— START Given text —

Thursday, December 07, 2006

 

Stats

Although I was never a hardcore stat-head, I had to endure the requisite statistical methods courses in both college and grad school as part of my social science training. (The ugliest course requirements repeat themselves, the first time as tragedy, the second time as farce.) Although they were billed as the 'empirical' part of the discipline, I regarded them as the purest mysticism, and, with the benefit of hindsight, still do.

The graduate course was particularly absurd. It was a disciplinary requirement, so we hated it. The professor was working out some psychological issues before us in real time, which made for some amusing moments but little real education. My defense mechanism of choice was ironic distance; my final paper, an examination of the relationship between two variables (I don't even remember which ones) controlling for sex, found nothing, so I titled it “But Sex Always Affects a Relationship!” Not much of a paper, but a damn fine title, if I do say so myself.

The true highlight of the course, though, occurred when one student – either batshit crazy or a comic genius, history will decide – strolled in about ten minutes late one day brandishing a box of Crunch Berry cereal, offering the nutrition information on the side as a real-world example of statistics. (He was also the one who brought his guitar to a feminist theory seminar to favor the group with – I'm not kidding, and neither was he -- “I'm a lesbian, too.” Andy Kaufman had nothing on this guy.)

I think of him sometimes when we use stats on campus to try to make decisions.

Anybody with even the faintest whiff of mathematical training, or intuition, or common sense, can spot flaws in most of the statistics used to make decisions. That's not a shot at the folks generating the statistics – they/we know perfectly well that most of the information is partial, somewhat corrupted by flawed collection methods, and extremely hard to isolate from other variables. (“We changed the course requirements last year, and this year the enrollments went up 5%. Clearly, the new curriculum is responsible.” Um, not really...) The problem, other than the fatal combination of small samples and sheer complexity, is that most of what we want to know derives from problems we didn't anticipate, so we didn't think to collect the data at the time that would address the question we hadn't thought of yet.

Faculty tend to be pretty bright people, as a group, so any data-driven argument for a policy change they don't like immediately brings out the “your methods are flawed” crowd. Well, duh. Of course they're flawed – even a relative non-data-head like me can see that. They're flawed in any direction, but the flaws only seem to draw attention when the policies themselves are unpopular.

(Exception: sometimes, statistics can disprove certain things. That's real, but it's limited. It's hard to sustain the “my program is thriving” illusion when its enrollments are down twenty percent in two years. That said, the statistic doesn't tell you what to do about it.)

— END Given text —
— START Material shown —

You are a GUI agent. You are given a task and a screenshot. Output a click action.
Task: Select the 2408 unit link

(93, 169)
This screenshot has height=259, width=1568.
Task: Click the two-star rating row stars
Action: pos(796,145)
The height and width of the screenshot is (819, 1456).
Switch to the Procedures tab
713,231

— END Material shown —
— START Material shown —

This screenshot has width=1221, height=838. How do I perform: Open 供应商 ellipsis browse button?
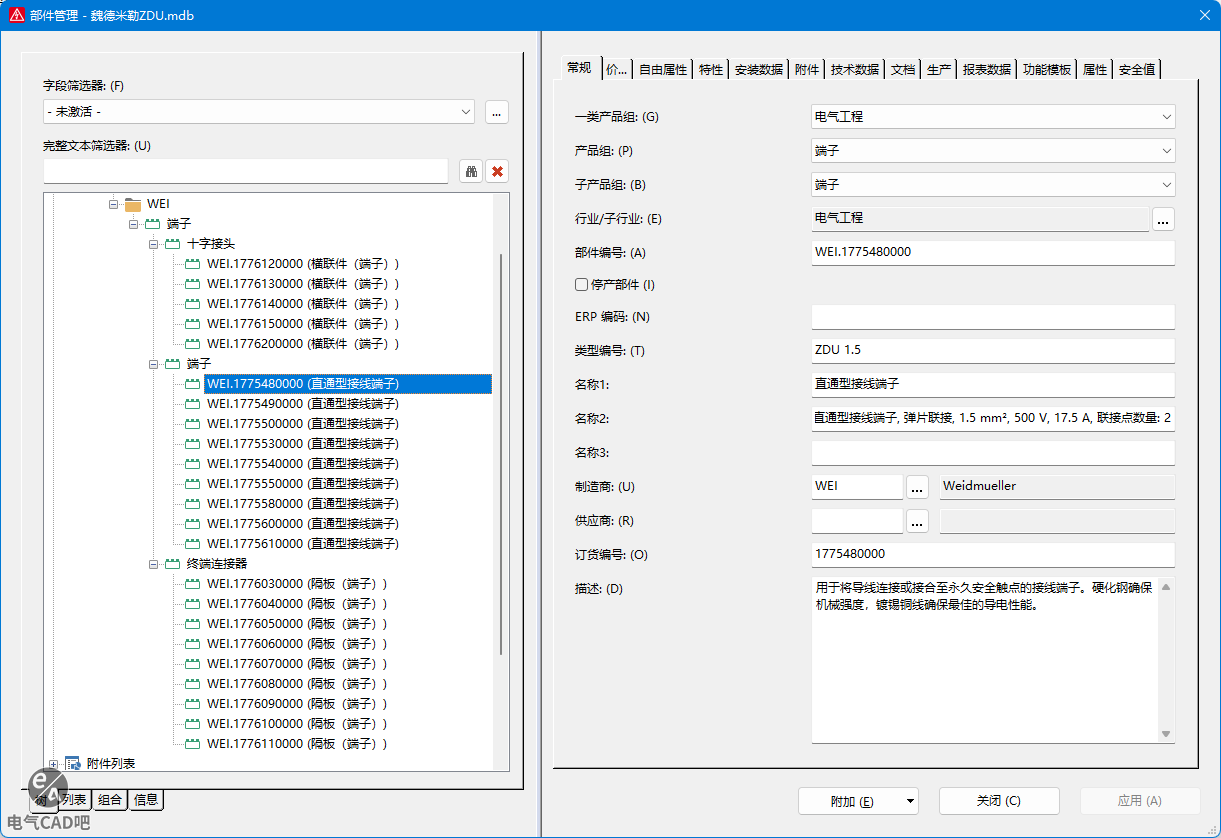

— END Material shown —
— START Material shown —

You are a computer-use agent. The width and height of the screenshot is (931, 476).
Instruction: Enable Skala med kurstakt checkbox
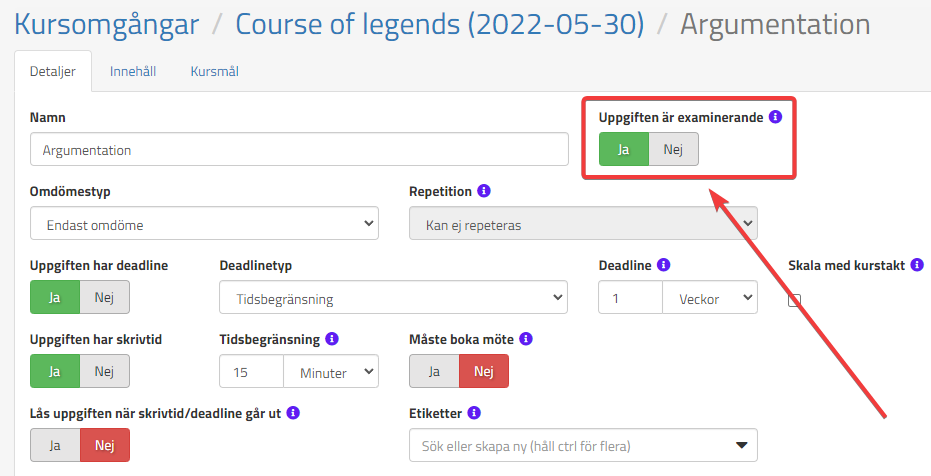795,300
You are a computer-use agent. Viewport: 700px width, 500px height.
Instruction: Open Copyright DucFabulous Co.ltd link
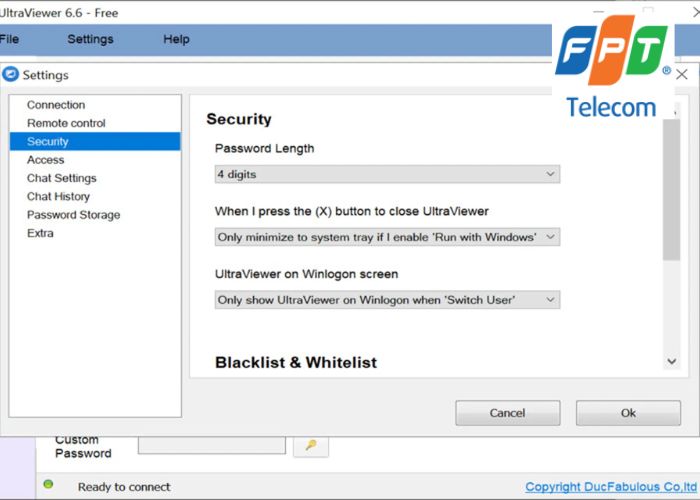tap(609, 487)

— END Material shown —

- _Your instructions_: Pick up the post about statistics in campus decision-making after its last paragraph and keep writing it. The data above comes from a separate source and has no connection to the text.

- _Output of the exercise_:
In the rare cases when it's possible to get good information, I'm a fan of evidence-based management. The catch is that really solid evidence is remarkably hard to come by, especially in the brief moments when decisions are actually possible. Scholars of higher ed can do national studies on foundation dimes and issue reports that say things like “student engagement in campus activities leads to higher graduation rates,” but even they can't really disentangle causation; do campus activities spark the less-driven students to step up, or do type A personalities naturally gravitate to organized activities?

Most of the decisions, though, are much more mundane than that. I once asked one of my chairs to add a weekend section of a popular intro course, since we're trying to reach out to adult students. He didn't want to, so he suggested that we do a study to see if this would work before actually committing resources to it. The academic in me is so used to seeing this line of argument as reasonable that I almost didn't catch what he was doing. The only way to see if it would work is to try it. We could ask a random sample of residents, but what people say and what they do are only vaguely correlated. The only way to do the study is just to run the damn class and see what happens. (We did, and it worked.) Calling for more data is much more respectable than just saying “I don't wanna,” but it often carries the same meaning.

One of the real shocks of moving from the classroom into administration was growing comfortable with making decisions based on far, far less (and less clear) information. Numbers bounce around, depending on when and how they're gathered, and the possible number of intervening variables in determining why program X is down this year is infinite. I can concede all of that, but still need to make a decision. Standards of evidence that even Andy Kaufman Guy would have found laughable sometimes carry the day in administration, simply by default. The owl of Minerva spreads its wings at dusk, but I don't have that long. Semesters start when they start, and we need to make decisions on the fly to make that happen. If you wait for the statistical dust to settle, you'll miss the moment. In faculty ranks, that would be called 'reductionist,' and it is. It has to be. Part of being in administration is being okay with that, and developing the intuition to focus on the two or three facts that actually tell you something. The rest is mysticism.

Comments:
The best way to curtail these problems is PREVENTION.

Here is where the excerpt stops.